WORK ITEM: Among the lines below, count those containing the word "agent". Give the number only.

━━━ RECORD SET ━━━

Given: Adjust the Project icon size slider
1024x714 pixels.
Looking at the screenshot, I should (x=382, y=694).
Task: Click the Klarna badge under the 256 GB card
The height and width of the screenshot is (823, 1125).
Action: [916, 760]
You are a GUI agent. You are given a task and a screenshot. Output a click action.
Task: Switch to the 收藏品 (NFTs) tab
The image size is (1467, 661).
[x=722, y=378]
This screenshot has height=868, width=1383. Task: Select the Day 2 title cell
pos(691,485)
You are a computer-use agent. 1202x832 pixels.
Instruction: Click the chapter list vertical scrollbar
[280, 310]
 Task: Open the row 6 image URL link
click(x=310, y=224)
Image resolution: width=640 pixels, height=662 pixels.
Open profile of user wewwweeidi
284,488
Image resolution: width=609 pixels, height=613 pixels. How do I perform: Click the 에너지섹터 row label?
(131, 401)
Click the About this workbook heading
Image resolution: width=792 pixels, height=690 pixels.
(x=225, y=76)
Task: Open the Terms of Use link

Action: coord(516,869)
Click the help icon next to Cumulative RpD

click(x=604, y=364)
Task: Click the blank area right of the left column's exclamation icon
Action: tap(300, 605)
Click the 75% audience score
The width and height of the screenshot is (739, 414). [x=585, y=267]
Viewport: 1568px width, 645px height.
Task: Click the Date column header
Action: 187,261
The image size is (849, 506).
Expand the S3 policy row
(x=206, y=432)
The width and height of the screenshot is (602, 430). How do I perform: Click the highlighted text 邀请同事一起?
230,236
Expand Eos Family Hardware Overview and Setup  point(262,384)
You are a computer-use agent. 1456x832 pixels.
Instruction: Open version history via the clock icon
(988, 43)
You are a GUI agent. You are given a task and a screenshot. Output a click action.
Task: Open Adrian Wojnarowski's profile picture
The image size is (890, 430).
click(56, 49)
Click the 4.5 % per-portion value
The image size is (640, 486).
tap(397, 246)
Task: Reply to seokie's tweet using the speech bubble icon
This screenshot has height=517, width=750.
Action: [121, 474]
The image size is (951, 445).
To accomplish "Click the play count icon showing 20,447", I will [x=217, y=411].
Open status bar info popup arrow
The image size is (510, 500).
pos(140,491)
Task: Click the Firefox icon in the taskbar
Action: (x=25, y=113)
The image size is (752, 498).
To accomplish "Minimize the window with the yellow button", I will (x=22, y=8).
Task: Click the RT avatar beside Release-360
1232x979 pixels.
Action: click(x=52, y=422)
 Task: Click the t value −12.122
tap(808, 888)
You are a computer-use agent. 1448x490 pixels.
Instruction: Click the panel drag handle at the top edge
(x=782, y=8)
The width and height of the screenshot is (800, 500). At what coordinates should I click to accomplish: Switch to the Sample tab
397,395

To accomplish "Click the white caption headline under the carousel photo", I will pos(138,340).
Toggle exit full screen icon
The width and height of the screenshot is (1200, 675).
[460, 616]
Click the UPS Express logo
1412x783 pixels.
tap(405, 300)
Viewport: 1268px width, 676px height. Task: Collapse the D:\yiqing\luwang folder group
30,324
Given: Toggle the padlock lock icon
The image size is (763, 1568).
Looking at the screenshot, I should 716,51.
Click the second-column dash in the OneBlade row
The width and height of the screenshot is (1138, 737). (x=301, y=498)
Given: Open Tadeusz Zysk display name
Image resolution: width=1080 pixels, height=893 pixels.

━━━

EXERCISE OUTPUT: 5